**DATA EXTRACTS**
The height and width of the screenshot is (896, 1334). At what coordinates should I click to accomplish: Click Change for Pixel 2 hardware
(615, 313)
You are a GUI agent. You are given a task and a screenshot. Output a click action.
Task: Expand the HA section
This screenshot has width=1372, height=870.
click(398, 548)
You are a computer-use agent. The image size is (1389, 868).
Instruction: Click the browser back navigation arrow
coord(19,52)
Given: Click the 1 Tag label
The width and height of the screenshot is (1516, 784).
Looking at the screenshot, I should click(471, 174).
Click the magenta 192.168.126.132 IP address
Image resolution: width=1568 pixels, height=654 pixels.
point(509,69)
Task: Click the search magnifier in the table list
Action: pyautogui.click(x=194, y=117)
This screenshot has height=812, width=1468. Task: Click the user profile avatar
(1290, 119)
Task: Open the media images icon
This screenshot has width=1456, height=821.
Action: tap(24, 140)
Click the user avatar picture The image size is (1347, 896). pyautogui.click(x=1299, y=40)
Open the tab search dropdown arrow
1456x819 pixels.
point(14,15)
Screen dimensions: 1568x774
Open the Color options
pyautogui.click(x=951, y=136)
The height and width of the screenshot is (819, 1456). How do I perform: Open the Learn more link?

**INSTRUCTIONS TO FOLLOW**
Please repeat each line above exactly.

**RESPONSE TO THIS EXERCISE**
The height and width of the screenshot is (896, 1334). At what coordinates should I click to accomplish: Click Change for Pixel 2 hardware
(615, 313)
You are a GUI agent. You are given a task and a screenshot. Output a click action.
Task: Expand the HA section
This screenshot has width=1372, height=870.
click(398, 548)
You are a computer-use agent. The image size is (1389, 868).
Instruction: Click the browser back navigation arrow
coord(19,52)
Given: Click the 1 Tag label
The width and height of the screenshot is (1516, 784).
Looking at the screenshot, I should click(471, 174).
Click the magenta 192.168.126.132 IP address
Image resolution: width=1568 pixels, height=654 pixels.
point(509,69)
Task: Click the search magnifier in the table list
Action: pyautogui.click(x=194, y=117)
This screenshot has height=812, width=1468. Task: Click the user profile avatar
(1290, 119)
Task: Open the media images icon
This screenshot has width=1456, height=821.
Action: tap(24, 140)
Click the user avatar picture The image size is (1347, 896). pyautogui.click(x=1299, y=40)
Open the tab search dropdown arrow
1456x819 pixels.
point(14,15)
Screen dimensions: 1568x774
Open the Color options
pyautogui.click(x=951, y=136)
The height and width of the screenshot is (819, 1456). How do I perform: Open the Learn more link?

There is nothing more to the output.